■ Exercise requirements ■
From the material below, give the lines running from the one containing "This screenshot has width=1126, height=520." through the one containing "the survey passage", both included, as a JSON list of strings with one string per line and blank lines omitted. Leave the pictures out of the output.

Start of Records for the task

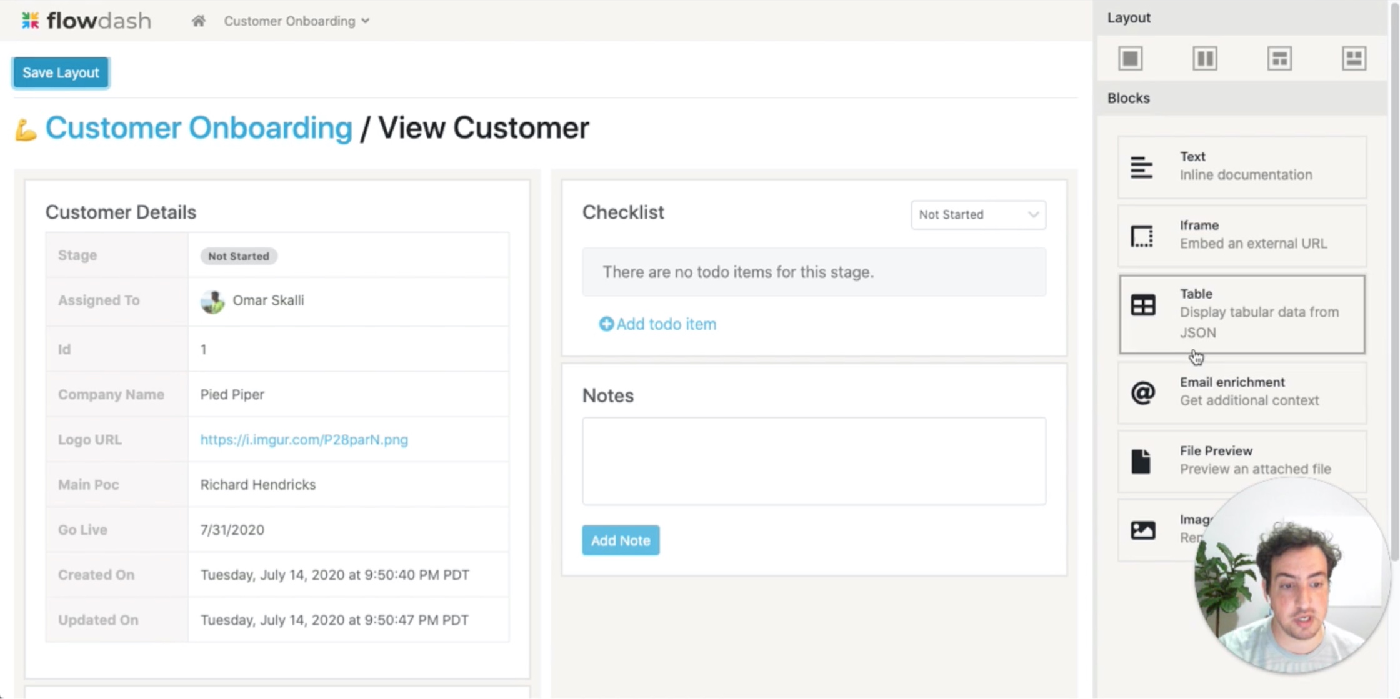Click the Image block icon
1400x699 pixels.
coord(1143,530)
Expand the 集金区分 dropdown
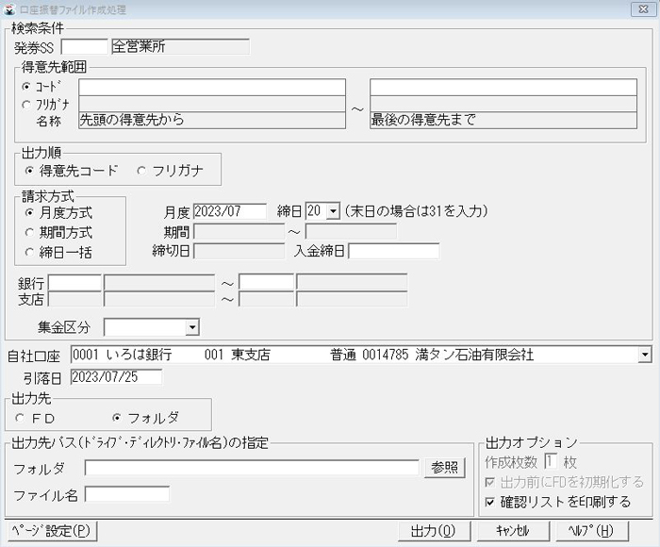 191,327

End of Records for the task
Start of Records for the task

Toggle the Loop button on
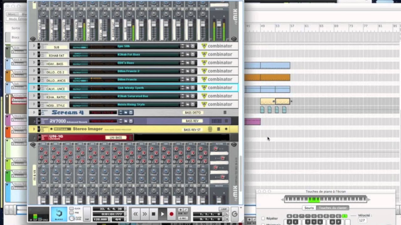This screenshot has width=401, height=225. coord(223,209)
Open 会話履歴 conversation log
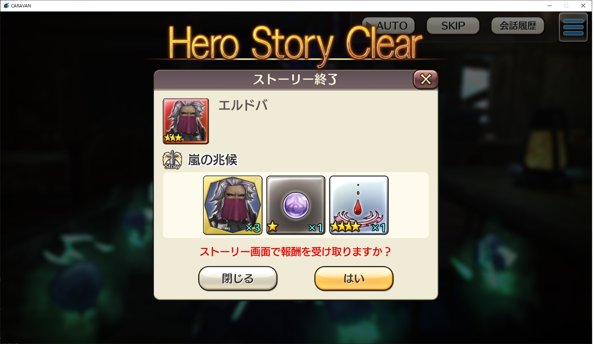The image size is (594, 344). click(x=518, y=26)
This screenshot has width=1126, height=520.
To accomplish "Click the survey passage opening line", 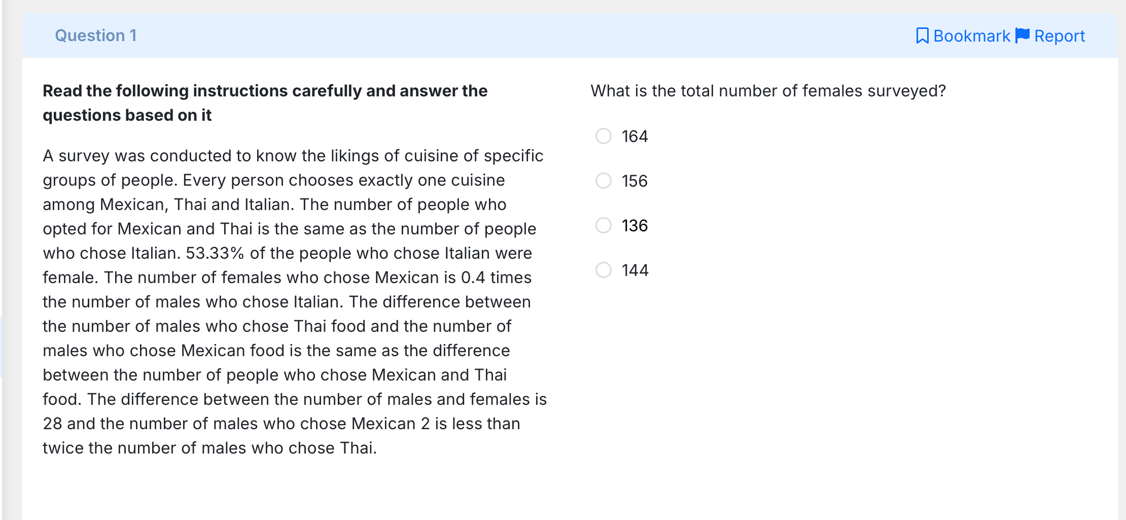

End of Records for the task

■ Written reply ■
[
  "This screenshot has width=1126, height=520.",
  "To accomplish \"Click the survey passage opening line\", "
]